To prove sufficiency, let \(G\) be the set of all ordered pairs \((a,x)\in K\times Q\) equipped with the operation

\[(a,x)+(b,y)=(a+xb+f(x,y),xy) \]
(note that if \(f\) is identically \(\mathbf 0_K\), then this is the semidirect product \(K\rtimes_\theta Q\)).

It is easy to check that \(G\) is indeed a group. For every transversal \(l\!:Q\rightarrow G\), that \(xa=l(x)+a-l(x)\) for all \(x\in Q\) and \(a\in K\). Now we must have \(l(x)=(b,x)\) for some \(b\in K\). Therefore,

\[\begin{aligned} l(x)+a-l(x)&=(b,x)+(a,\mathbf 1_Q)-(b,x)\\ &=(b+xa,x)+(-x^{-1}b-x^{-1}f(x,x^{-1}),x^{-1})\\ &=(b+xa+x[-x^{-1}b-x^{-1}f(x,x^{-1})]+f(x,x^{-1}),\mathbf 1_Q). \end{aligned} \]
Since \(K\) is abelian, the last term simplifies to \((xa,\mathbf 1_Q)\). As any element of \(K\), we identify \(xa\) with \((xa,\mathbf 1_Q)\), and so \(G\) does realize the data.

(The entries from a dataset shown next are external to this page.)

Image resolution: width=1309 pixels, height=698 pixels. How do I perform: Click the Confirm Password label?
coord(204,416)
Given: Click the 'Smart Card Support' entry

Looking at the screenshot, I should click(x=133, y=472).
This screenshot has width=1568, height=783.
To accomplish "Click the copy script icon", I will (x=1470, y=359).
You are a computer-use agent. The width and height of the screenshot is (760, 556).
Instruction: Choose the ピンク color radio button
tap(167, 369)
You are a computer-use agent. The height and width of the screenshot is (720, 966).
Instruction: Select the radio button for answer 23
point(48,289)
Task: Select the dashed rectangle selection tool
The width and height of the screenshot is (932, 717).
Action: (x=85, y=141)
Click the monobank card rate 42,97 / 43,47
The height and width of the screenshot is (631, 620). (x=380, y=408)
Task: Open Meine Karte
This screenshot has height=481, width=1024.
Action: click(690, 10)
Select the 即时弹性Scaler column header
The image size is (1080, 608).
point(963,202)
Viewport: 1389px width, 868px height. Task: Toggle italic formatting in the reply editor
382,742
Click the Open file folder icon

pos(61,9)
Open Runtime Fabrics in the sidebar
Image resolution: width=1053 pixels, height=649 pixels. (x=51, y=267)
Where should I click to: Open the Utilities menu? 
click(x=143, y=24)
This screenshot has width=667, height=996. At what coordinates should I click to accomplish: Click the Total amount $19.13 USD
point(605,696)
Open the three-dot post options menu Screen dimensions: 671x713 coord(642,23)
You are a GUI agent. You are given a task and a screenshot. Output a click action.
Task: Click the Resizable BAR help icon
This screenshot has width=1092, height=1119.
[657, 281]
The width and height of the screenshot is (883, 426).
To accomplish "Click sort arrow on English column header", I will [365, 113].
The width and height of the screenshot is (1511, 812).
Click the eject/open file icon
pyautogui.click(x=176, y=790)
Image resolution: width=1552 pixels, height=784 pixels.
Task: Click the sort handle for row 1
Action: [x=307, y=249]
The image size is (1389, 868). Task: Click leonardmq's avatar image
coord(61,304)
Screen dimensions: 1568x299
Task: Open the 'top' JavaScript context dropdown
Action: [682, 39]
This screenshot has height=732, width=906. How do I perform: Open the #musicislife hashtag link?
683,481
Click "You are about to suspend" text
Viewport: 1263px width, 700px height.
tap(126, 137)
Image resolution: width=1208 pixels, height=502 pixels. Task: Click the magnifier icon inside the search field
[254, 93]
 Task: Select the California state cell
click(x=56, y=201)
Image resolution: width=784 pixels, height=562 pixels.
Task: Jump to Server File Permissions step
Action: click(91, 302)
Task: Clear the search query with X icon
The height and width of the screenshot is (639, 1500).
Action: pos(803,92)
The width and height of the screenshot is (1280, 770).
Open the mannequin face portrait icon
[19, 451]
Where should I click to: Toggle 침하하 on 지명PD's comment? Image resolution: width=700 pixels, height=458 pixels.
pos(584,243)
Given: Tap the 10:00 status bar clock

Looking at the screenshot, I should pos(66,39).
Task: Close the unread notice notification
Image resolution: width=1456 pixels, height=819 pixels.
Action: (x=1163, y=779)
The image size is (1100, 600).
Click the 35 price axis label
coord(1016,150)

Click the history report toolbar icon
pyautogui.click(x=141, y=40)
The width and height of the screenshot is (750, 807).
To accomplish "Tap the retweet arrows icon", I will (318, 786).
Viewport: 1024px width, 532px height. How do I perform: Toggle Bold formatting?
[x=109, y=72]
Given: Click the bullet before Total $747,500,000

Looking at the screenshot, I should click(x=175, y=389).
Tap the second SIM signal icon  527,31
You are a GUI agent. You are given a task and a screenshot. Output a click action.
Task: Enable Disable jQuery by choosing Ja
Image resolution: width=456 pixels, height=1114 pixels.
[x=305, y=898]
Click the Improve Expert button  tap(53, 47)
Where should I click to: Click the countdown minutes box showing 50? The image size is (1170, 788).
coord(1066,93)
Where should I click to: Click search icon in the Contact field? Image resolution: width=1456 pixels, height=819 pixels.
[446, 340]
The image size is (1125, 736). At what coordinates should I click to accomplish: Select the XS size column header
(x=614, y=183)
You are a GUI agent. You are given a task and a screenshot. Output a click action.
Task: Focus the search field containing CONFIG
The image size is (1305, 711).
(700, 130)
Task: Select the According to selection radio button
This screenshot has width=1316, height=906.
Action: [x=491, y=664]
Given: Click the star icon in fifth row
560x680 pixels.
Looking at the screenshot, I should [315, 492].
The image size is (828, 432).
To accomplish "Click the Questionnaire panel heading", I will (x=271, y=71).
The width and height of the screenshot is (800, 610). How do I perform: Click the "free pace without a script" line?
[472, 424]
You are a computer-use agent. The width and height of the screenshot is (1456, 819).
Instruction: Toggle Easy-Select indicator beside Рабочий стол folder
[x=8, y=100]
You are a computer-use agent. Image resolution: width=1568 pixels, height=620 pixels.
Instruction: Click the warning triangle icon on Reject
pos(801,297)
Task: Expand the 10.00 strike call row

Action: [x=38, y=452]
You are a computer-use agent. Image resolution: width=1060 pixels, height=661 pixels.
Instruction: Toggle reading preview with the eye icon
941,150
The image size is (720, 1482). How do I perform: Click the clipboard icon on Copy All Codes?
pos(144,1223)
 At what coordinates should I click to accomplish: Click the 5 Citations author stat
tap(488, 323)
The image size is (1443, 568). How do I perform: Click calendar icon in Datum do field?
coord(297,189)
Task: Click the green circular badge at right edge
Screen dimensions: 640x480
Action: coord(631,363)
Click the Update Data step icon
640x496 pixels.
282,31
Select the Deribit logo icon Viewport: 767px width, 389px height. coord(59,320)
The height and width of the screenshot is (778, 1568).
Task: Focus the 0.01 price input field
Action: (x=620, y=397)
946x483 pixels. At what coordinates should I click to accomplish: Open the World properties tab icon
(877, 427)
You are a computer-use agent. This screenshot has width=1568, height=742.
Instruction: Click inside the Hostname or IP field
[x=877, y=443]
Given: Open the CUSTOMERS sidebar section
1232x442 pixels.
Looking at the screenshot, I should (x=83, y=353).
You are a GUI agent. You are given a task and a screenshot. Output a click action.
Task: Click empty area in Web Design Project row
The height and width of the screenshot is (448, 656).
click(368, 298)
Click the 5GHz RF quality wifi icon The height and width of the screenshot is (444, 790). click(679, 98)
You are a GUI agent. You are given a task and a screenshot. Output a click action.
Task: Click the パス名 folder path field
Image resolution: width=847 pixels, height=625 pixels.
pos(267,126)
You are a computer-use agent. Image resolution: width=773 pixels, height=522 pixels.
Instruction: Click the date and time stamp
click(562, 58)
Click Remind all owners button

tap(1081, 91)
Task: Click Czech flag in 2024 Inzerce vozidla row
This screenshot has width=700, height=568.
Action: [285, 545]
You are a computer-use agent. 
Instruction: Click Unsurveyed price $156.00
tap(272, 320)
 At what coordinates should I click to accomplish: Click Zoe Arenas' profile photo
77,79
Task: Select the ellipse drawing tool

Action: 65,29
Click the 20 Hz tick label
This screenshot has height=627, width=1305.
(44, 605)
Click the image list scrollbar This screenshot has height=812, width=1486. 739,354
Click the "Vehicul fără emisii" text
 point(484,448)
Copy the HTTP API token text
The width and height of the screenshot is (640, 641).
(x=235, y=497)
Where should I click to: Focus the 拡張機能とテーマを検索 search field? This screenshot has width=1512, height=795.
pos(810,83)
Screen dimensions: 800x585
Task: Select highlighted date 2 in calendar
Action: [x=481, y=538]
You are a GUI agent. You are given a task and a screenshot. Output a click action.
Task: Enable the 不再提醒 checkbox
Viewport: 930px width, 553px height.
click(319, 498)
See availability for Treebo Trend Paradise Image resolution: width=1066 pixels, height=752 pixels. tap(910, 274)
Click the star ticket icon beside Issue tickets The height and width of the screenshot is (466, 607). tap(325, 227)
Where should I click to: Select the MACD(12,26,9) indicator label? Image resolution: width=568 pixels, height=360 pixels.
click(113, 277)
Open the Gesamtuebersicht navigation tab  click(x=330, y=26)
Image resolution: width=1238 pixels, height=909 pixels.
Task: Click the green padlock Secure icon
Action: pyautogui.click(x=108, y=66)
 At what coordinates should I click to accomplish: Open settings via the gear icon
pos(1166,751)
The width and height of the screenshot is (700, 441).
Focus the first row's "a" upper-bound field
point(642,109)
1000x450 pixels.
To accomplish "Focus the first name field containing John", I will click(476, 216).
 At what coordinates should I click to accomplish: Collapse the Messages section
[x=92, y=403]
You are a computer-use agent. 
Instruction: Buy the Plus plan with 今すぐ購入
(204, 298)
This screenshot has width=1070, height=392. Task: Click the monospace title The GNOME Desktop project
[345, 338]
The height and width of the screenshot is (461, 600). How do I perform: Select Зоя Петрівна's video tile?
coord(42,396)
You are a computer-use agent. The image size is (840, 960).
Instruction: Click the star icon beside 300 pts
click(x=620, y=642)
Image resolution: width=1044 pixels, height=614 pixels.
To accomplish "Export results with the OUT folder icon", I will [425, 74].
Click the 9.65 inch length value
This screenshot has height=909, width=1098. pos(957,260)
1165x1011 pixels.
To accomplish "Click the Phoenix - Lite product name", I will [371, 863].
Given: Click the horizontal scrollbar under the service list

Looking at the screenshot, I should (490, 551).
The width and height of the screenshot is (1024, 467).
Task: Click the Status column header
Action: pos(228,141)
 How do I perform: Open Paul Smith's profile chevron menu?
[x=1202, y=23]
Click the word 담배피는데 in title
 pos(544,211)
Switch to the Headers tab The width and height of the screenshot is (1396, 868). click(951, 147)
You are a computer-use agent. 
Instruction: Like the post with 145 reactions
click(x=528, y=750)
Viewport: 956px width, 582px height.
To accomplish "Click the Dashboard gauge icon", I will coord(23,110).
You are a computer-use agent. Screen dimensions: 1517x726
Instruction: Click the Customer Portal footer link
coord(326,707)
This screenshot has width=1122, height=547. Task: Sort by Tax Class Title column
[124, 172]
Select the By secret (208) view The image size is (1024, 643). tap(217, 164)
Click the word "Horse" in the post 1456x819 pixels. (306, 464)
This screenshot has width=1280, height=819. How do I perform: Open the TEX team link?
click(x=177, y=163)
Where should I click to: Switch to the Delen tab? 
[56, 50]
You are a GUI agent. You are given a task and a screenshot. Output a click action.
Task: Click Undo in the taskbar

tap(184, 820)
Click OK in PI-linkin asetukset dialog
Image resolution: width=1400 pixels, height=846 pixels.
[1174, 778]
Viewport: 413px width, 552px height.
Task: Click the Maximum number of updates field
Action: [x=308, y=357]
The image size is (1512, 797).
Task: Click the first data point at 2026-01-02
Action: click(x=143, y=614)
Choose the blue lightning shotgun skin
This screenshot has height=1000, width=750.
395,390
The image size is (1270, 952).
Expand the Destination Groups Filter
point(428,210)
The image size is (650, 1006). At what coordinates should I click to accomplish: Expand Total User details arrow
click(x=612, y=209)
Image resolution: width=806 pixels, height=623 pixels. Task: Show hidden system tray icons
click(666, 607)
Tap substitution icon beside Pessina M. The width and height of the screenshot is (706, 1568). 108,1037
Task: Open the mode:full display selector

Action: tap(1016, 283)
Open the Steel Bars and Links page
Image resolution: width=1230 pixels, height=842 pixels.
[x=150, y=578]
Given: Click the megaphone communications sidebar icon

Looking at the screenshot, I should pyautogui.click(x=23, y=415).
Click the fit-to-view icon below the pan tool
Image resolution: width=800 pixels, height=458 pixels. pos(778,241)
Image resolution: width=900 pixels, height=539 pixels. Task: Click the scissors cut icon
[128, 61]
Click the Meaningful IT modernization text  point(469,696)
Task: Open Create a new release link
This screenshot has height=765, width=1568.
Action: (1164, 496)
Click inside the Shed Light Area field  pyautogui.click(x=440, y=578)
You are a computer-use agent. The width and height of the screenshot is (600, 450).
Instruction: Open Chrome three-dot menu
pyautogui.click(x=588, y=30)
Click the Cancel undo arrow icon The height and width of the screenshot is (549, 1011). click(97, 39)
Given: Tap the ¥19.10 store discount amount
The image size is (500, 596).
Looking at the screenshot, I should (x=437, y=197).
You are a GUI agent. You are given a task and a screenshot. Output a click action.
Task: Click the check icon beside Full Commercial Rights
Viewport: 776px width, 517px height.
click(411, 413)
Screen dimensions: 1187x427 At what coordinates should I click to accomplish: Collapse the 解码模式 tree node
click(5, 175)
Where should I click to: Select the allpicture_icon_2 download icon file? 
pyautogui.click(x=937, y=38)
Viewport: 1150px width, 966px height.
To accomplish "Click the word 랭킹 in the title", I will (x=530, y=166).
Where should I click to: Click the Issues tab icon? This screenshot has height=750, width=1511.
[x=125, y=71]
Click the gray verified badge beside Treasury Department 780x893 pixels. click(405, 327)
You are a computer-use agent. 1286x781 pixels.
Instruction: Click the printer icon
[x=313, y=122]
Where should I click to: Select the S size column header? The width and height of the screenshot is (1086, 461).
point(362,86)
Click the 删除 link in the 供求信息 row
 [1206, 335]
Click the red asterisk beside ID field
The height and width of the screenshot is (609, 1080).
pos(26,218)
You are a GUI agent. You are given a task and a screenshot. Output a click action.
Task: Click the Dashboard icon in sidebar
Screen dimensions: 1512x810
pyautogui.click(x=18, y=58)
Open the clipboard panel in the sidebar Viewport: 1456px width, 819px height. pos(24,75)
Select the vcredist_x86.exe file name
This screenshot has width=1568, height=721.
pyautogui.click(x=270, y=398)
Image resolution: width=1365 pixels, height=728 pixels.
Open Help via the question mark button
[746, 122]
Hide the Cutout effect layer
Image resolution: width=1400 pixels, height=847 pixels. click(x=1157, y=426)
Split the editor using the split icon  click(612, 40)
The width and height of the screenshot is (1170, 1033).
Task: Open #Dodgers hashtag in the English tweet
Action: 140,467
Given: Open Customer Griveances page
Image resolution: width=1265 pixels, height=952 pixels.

Define a transversal \(l\!:Q\rightarrow K\) by \(l(x)=(\mathbf 0_K,x)\) for all \(x\in Q\). The factor set \(F\) corresponding to this transversal satisfies \(F(x,y)=l(x)+l(y)-l(xy)\). But a straightforward calculation shows that \(F(x,y)=(f(x,y),\mathbf 1_Q)\), and so \(f\) is a factor set, as desired.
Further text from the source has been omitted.